Saved data entries
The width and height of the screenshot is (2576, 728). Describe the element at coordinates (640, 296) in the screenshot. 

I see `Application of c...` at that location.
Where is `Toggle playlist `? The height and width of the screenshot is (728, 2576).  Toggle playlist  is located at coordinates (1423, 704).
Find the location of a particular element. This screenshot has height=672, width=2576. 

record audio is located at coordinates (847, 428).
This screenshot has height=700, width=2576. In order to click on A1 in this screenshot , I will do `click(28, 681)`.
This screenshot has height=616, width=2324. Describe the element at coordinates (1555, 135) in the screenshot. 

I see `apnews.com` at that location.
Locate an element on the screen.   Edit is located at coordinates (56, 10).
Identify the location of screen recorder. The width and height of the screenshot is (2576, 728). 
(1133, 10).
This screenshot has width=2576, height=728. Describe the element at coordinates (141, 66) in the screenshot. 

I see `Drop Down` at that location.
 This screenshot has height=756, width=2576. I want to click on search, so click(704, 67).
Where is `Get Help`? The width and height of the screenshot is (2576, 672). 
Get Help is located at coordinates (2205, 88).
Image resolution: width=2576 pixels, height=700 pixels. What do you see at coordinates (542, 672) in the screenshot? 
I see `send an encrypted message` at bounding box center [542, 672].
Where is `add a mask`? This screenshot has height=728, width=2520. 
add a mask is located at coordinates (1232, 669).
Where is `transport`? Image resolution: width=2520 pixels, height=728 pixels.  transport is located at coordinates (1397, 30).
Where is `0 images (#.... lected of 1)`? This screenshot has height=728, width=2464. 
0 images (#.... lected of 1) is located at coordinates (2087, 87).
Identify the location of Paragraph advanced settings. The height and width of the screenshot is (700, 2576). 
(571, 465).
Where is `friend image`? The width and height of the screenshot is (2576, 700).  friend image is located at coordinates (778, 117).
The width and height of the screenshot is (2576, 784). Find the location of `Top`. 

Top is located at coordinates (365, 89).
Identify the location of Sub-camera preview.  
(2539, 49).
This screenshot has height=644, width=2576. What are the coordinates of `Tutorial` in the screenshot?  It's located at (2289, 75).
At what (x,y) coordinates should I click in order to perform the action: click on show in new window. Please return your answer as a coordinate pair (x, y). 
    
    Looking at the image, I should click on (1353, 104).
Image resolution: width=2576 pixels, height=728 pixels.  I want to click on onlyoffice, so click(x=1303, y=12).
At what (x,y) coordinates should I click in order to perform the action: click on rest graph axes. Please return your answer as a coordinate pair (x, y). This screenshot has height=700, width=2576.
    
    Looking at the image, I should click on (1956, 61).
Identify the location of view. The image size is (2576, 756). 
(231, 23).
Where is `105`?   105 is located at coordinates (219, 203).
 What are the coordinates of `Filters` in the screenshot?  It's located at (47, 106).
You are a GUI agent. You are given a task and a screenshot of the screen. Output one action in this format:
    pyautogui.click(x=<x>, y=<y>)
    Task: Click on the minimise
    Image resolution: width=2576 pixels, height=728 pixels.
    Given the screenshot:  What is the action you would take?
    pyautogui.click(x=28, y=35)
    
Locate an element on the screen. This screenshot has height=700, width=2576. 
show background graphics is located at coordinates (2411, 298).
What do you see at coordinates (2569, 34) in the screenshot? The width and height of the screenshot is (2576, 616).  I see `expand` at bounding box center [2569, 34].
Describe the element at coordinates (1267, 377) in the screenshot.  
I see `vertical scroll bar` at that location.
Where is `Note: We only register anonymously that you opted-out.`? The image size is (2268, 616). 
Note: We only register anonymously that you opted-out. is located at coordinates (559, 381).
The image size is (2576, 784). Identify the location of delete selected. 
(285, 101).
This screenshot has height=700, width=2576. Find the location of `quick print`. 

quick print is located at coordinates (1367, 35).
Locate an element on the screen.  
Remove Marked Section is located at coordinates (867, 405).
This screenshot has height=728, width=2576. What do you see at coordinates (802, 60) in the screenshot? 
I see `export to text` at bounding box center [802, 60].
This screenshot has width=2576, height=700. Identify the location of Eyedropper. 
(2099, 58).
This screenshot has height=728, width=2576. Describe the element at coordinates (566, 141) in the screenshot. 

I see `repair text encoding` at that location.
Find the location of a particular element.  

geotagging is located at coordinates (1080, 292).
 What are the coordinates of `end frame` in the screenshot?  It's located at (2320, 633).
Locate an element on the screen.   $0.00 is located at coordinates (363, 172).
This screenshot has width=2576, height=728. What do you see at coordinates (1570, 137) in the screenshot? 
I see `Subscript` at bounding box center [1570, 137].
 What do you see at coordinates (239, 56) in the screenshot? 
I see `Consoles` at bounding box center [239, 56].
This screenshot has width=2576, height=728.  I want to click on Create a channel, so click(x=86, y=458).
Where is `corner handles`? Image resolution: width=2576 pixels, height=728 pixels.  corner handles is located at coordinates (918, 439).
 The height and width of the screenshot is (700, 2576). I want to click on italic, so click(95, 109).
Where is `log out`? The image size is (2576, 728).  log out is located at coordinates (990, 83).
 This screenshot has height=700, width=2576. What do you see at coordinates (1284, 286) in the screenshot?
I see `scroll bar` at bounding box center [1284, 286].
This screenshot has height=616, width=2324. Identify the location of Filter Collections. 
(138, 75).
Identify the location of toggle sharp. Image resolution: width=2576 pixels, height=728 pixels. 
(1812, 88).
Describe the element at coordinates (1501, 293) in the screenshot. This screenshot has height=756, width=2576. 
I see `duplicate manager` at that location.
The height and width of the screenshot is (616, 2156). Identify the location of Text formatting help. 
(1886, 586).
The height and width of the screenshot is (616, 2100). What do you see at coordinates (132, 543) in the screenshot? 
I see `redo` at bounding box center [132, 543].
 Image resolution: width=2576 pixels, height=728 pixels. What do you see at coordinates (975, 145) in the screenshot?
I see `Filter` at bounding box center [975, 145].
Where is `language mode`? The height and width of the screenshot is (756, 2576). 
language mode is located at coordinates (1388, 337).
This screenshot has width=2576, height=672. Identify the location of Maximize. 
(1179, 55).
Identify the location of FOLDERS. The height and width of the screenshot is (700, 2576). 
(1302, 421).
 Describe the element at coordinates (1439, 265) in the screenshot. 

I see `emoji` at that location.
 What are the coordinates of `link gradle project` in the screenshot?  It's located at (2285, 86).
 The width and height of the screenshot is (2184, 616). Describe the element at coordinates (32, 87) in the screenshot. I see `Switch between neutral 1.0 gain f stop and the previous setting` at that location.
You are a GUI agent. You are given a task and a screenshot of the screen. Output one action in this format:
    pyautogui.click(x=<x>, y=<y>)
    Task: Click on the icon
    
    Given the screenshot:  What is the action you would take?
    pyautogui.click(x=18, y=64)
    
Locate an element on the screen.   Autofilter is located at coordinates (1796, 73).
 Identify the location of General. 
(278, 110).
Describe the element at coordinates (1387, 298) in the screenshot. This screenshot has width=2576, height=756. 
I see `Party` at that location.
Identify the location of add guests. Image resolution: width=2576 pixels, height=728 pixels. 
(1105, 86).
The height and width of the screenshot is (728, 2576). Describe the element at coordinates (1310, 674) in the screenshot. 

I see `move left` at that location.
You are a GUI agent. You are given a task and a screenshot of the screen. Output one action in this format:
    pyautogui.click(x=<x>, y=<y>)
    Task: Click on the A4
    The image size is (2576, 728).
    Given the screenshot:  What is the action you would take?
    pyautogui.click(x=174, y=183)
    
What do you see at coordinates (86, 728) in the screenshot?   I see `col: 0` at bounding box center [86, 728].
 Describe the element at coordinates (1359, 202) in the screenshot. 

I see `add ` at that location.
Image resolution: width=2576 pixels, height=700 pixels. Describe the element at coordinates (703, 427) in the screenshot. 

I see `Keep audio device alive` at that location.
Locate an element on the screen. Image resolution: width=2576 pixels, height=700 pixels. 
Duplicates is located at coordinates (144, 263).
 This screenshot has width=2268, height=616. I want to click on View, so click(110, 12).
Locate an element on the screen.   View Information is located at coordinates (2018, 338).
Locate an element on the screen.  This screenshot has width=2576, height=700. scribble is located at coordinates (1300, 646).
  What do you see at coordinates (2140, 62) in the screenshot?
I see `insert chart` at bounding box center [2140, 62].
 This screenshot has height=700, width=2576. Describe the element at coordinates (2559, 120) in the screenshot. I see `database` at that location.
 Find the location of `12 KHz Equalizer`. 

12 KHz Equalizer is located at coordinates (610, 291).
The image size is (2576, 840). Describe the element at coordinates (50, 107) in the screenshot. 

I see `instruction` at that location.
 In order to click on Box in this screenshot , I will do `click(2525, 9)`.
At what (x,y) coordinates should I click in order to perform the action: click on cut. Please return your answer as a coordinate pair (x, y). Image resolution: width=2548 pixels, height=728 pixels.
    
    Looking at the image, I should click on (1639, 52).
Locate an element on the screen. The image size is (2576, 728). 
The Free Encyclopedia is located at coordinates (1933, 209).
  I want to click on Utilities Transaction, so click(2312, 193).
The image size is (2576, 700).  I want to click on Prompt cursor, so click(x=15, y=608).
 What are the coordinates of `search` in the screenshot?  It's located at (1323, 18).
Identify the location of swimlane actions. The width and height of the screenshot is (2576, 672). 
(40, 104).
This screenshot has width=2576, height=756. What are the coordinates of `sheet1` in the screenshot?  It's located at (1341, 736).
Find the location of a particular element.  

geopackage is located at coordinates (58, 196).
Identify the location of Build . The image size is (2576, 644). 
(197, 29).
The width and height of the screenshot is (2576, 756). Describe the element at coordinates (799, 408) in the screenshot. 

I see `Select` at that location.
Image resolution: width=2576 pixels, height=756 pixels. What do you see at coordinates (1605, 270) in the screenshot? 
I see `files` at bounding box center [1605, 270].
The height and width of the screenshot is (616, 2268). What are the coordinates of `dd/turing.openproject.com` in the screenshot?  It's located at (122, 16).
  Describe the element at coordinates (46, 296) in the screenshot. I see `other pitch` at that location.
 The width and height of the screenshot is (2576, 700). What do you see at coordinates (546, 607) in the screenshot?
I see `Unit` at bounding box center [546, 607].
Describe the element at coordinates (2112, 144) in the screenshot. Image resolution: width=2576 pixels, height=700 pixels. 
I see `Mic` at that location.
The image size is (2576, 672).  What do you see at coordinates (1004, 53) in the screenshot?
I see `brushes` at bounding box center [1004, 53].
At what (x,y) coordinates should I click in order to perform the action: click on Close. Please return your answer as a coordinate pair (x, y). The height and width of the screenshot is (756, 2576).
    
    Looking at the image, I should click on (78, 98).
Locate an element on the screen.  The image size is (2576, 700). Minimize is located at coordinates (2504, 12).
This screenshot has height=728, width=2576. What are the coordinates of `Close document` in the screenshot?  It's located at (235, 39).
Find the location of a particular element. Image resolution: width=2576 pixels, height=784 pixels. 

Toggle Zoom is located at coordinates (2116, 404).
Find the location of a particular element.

### Requirement
Copy out the material starting with the line containing "Describe the element at coordinates (1439, 265)" and going on through the line containing "pyautogui.click(x=18, y=64)", swapping "icon" for "button" and keeping everything else the same.

### Worked solution
 Describe the element at coordinates (1439, 265) in the screenshot. 

I see `emoji` at that location.
 What are the coordinates of `link gradle project` in the screenshot?  It's located at (2285, 86).
 The width and height of the screenshot is (2184, 616). Describe the element at coordinates (32, 87) in the screenshot. I see `Switch between neutral 1.0 gain f stop and the previous setting` at that location.
You are a GUI agent. You are given a task and a screenshot of the screen. Output one action in this format:
    pyautogui.click(x=<x>, y=<y>)
    Task: Click on the button
    
    Given the screenshot:  What is the action you would take?
    pyautogui.click(x=18, y=64)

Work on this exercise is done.